Open amiltonwong opened 4 years ago
Hi @amiltonwong,
You need to compile the operations in "modules/tf_ops" by executing the "make" command. The " CUDA_HOME" and "CUDNN_HOME" in Makefiles should be set in each directory before compiling.
The visualization script is "scripts/visualization.py", which is used for real-world dataset visualization. For this script, you need a Ubuntu Desktop and MayaVi should be installed. This script takes npy files as inputs.

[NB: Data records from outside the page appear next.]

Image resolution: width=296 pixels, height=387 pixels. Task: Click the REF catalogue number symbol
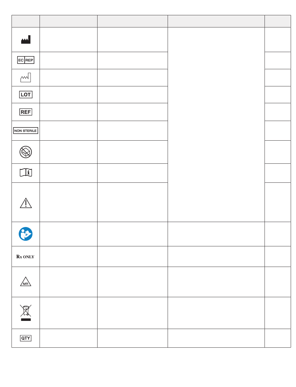point(26,112)
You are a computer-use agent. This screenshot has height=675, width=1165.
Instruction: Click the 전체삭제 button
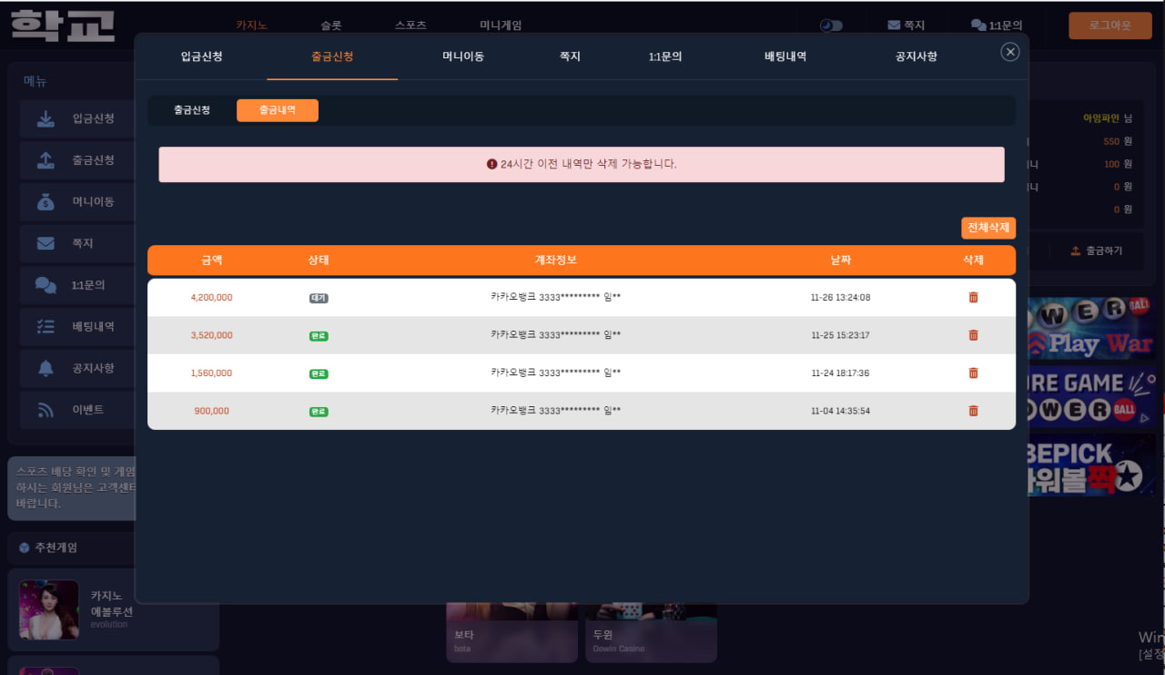click(x=988, y=228)
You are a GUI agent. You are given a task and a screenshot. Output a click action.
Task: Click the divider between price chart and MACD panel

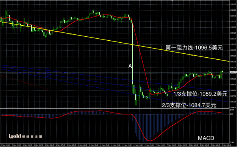(115, 108)
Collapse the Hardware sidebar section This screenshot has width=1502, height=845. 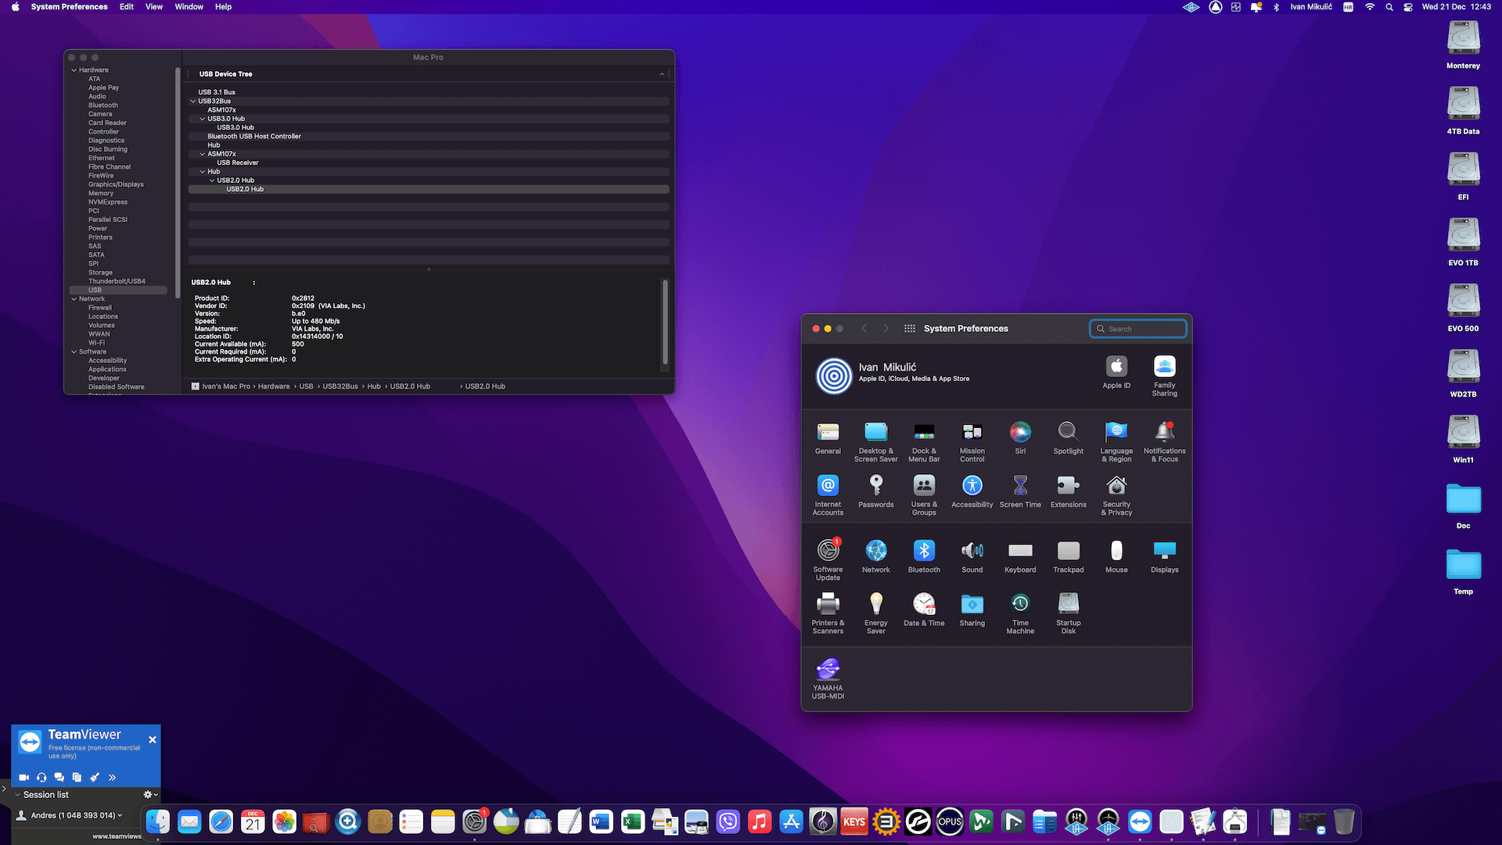click(x=74, y=70)
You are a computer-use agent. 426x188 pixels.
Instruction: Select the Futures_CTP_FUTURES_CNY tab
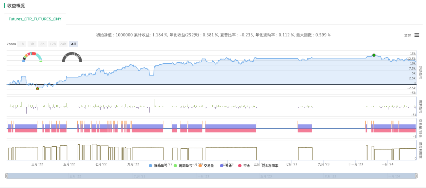click(35, 19)
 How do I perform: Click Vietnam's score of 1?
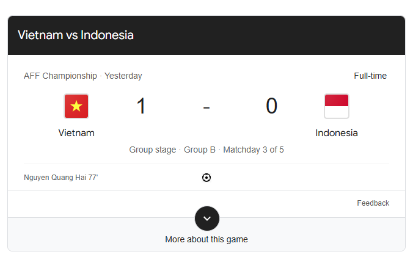141,106
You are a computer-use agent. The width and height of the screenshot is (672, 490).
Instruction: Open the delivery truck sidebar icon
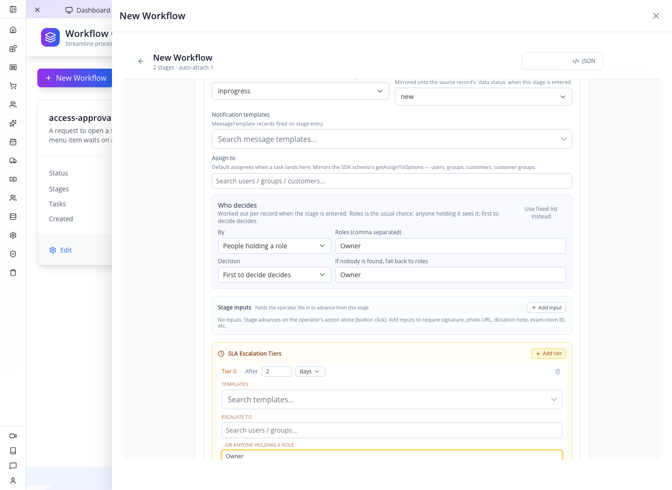[x=13, y=161]
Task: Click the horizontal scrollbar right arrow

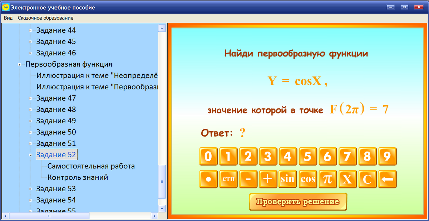Action: 154,216
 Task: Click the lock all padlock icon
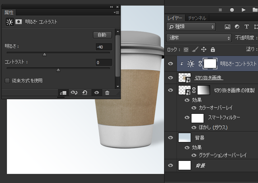213,49
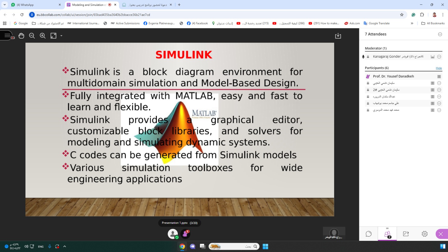Download the shared presentation file
Image resolution: width=448 pixels, height=252 pixels.
[x=338, y=36]
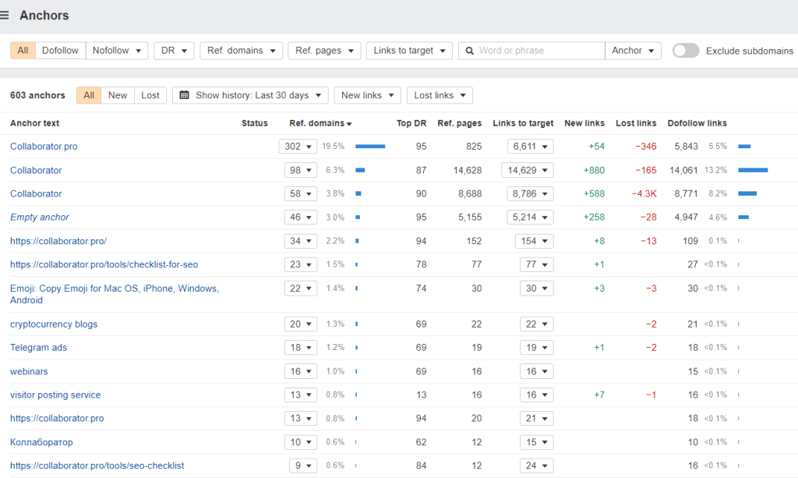Click the Word or phrase search field

tap(538, 51)

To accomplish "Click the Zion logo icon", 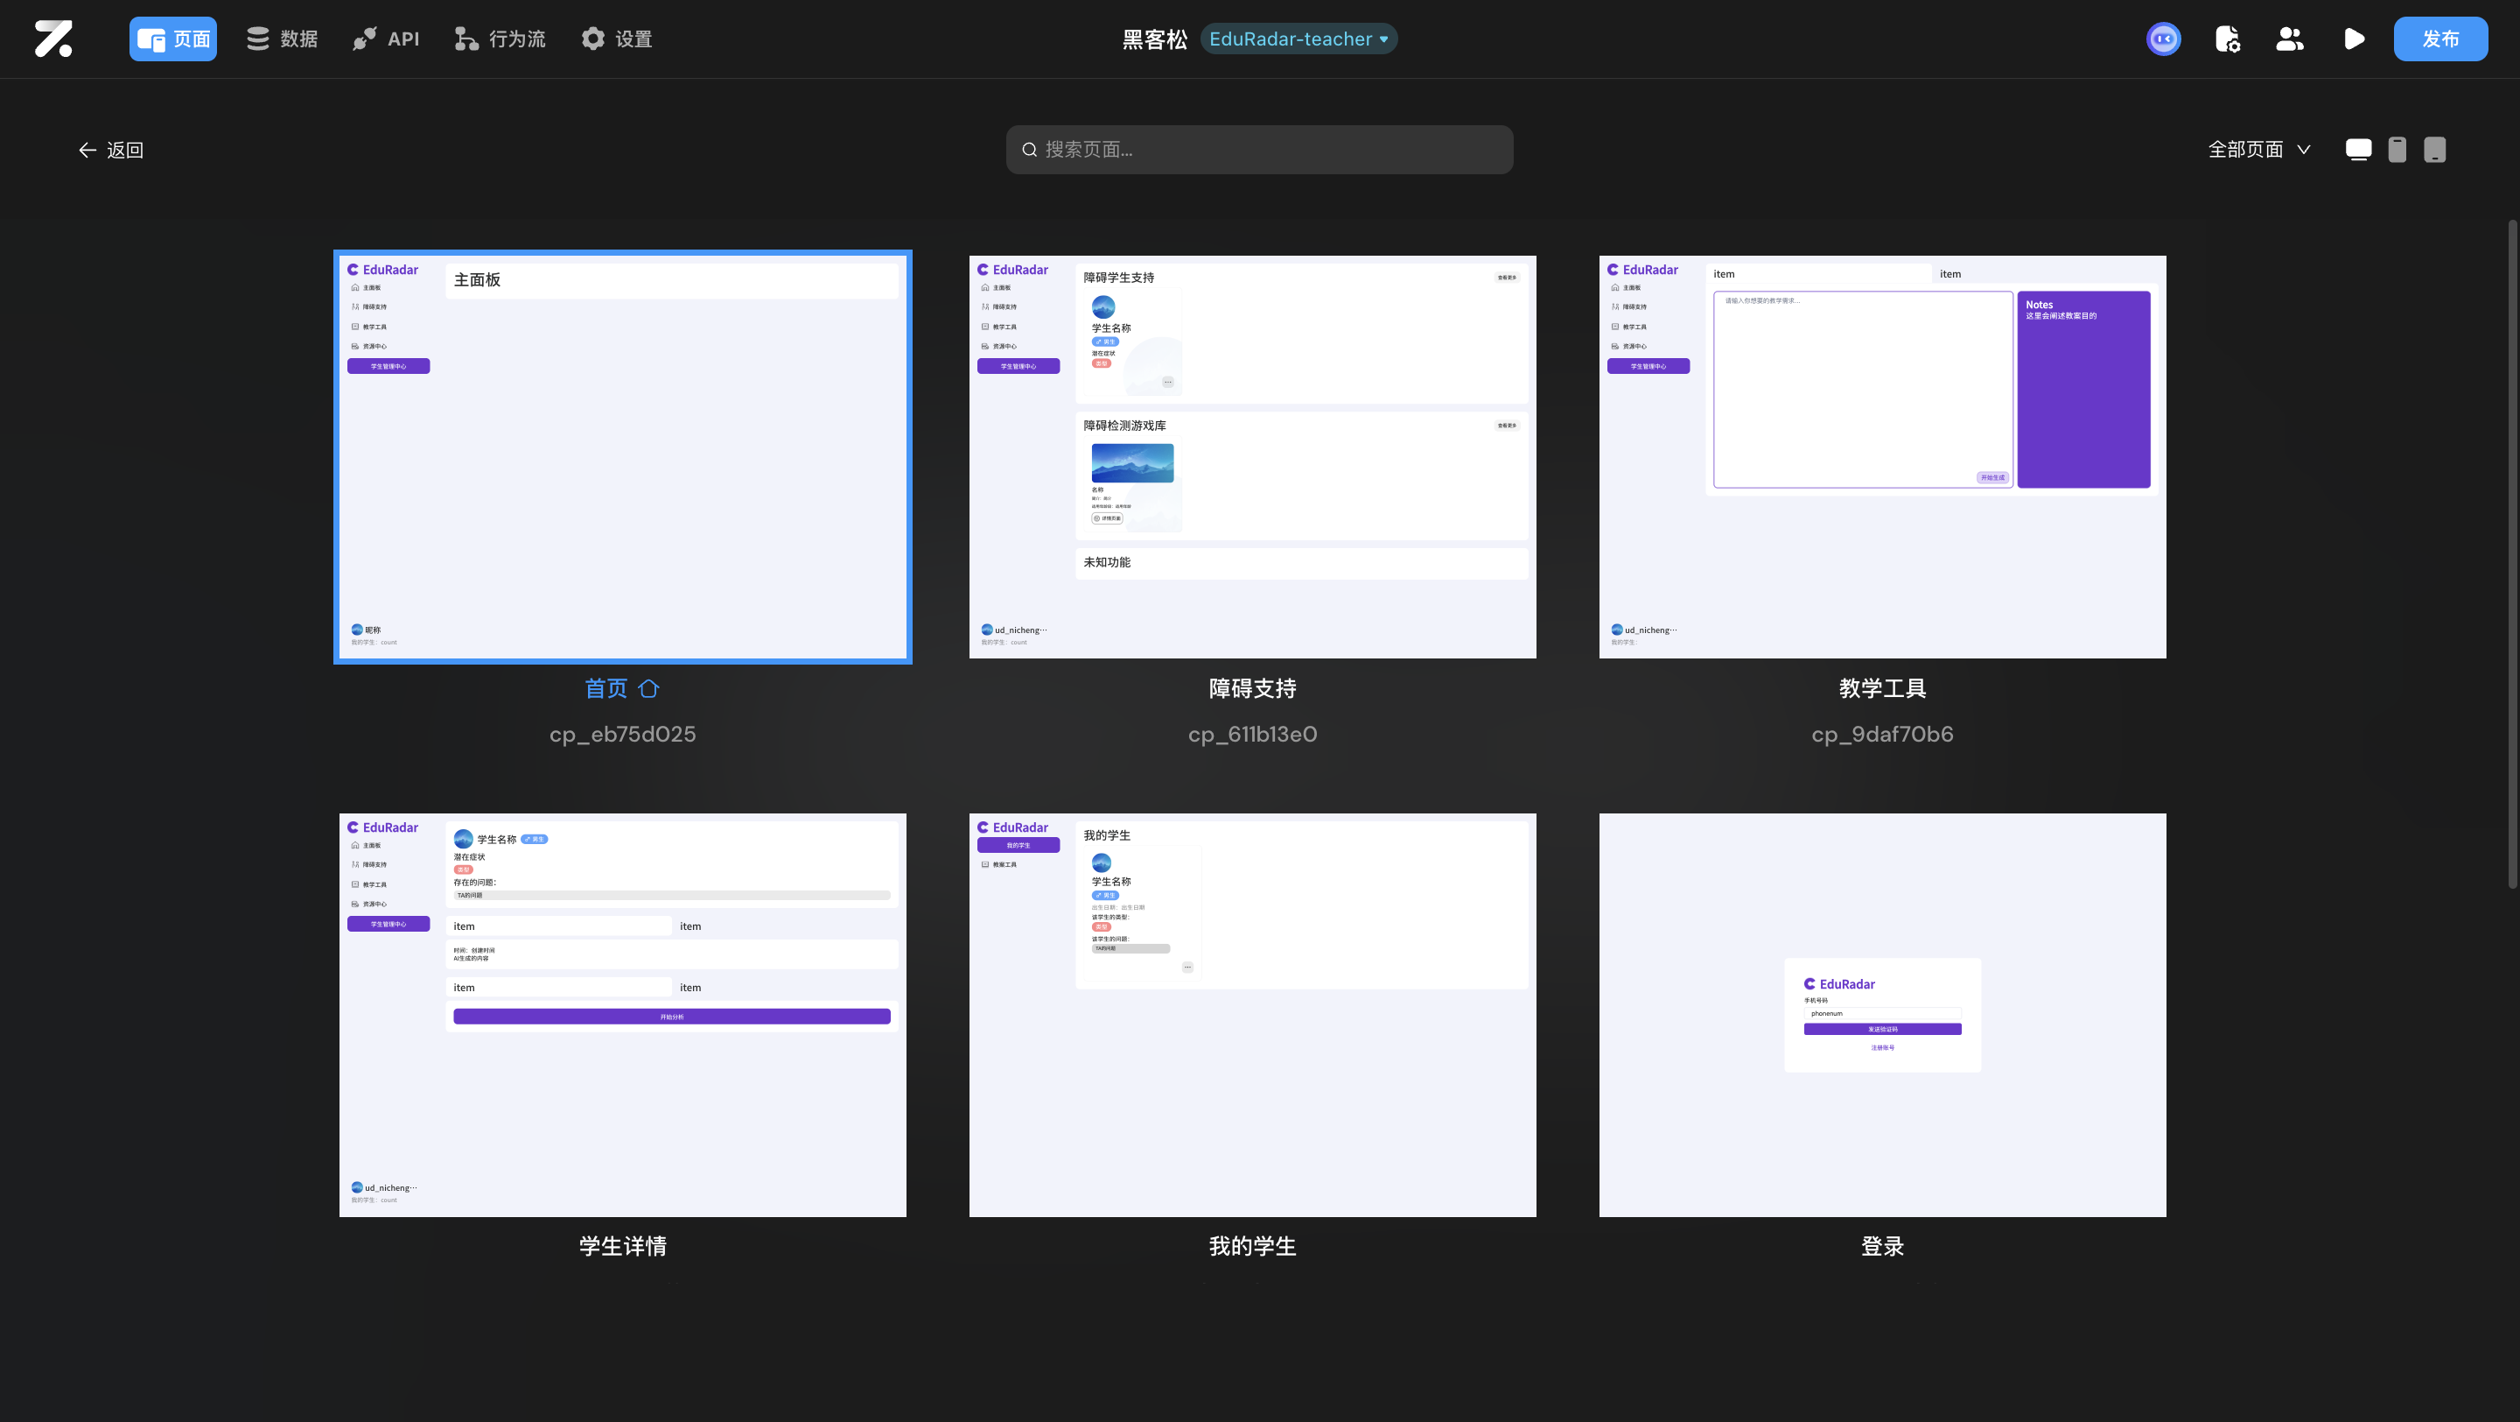I will click(53, 39).
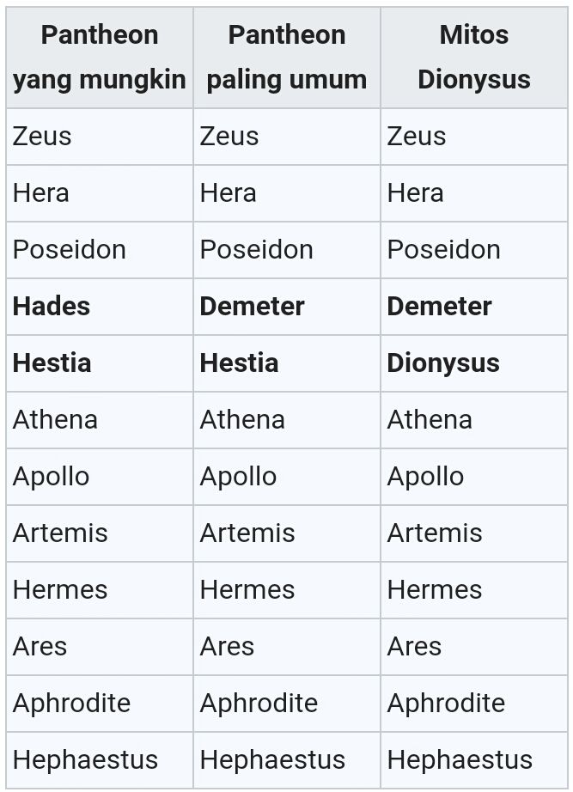Select Apollo in the "Pantheon yang mungkin" column
The height and width of the screenshot is (792, 573).
pos(51,477)
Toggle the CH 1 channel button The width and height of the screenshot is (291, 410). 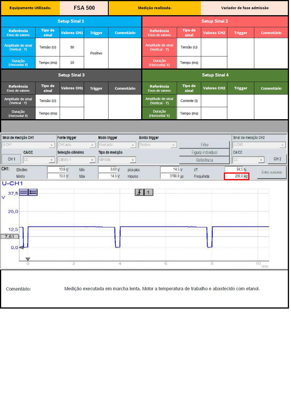11,159
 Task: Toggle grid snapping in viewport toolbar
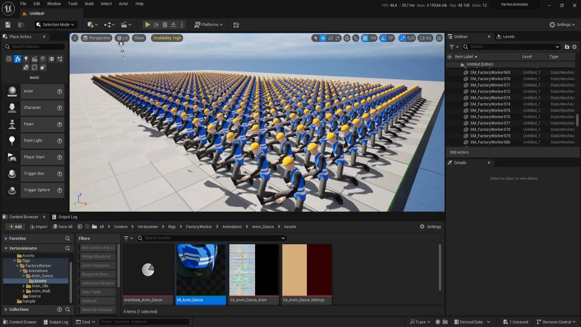coord(365,38)
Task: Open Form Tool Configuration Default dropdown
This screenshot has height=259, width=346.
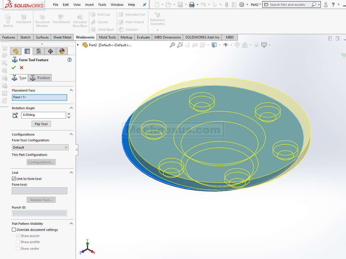Action: (40, 147)
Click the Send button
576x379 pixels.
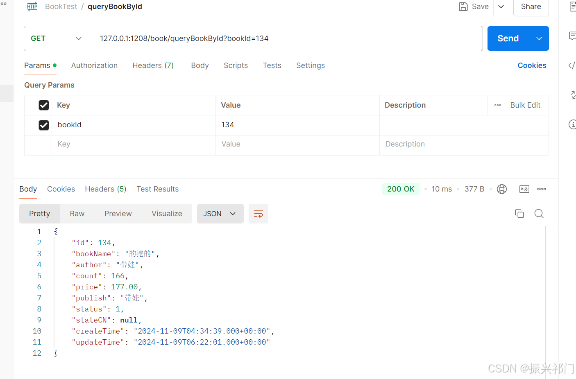tap(508, 38)
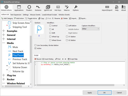Open the Ignore List section
The width and height of the screenshot is (128, 96).
[x=48, y=8]
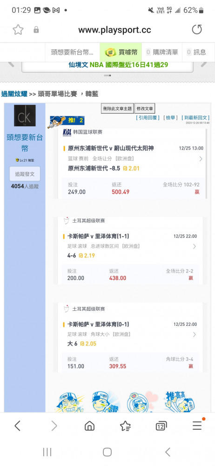Viewport: 215px width, 466px height.
Task: Click the 推! 2 recommend badge
Action: (67, 121)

For Moving MNIST Point Cloud training, just directly run "train-mmnist.py". For Argoverse and nuScenes training, you first need to extract point cloud by yourself and then run "train-argo-nu.py". The "scripts/extract-nu-pc.py" provides the script to extract point clouds from nuScenes. For Argoverse, you can directly obtain point clouds in the "lidar" directories.
Best regards.
Hello @hehefan,
First thank you for releasing your code!
I'm trying to use it and first I am trying to compile operations in modules/tf_ops. I change the " CUDA_HOME" and "CUDNN_HOME" in Makefiles and checked the architecture.
For every operation, except 3d_interpolation, I get the following errors:
make: Dépendance circulaire tf_nndistance_g.cu <- tf_nndistance_g.cu.o abandonnée. /usr/include/c++/8/type_traits(1049): error: type name is not allowed /usr/include/c++/8/type_traits(1049): error: type name is not allowed /usr/include/c++/8/type_traits(1049): error: identifier "__is_assignable" is undefined 3 errors detected in the compilation of "/tmp/tmpxft_000039a3_00000000-6_tf_nndistance_g.cpp1.ii".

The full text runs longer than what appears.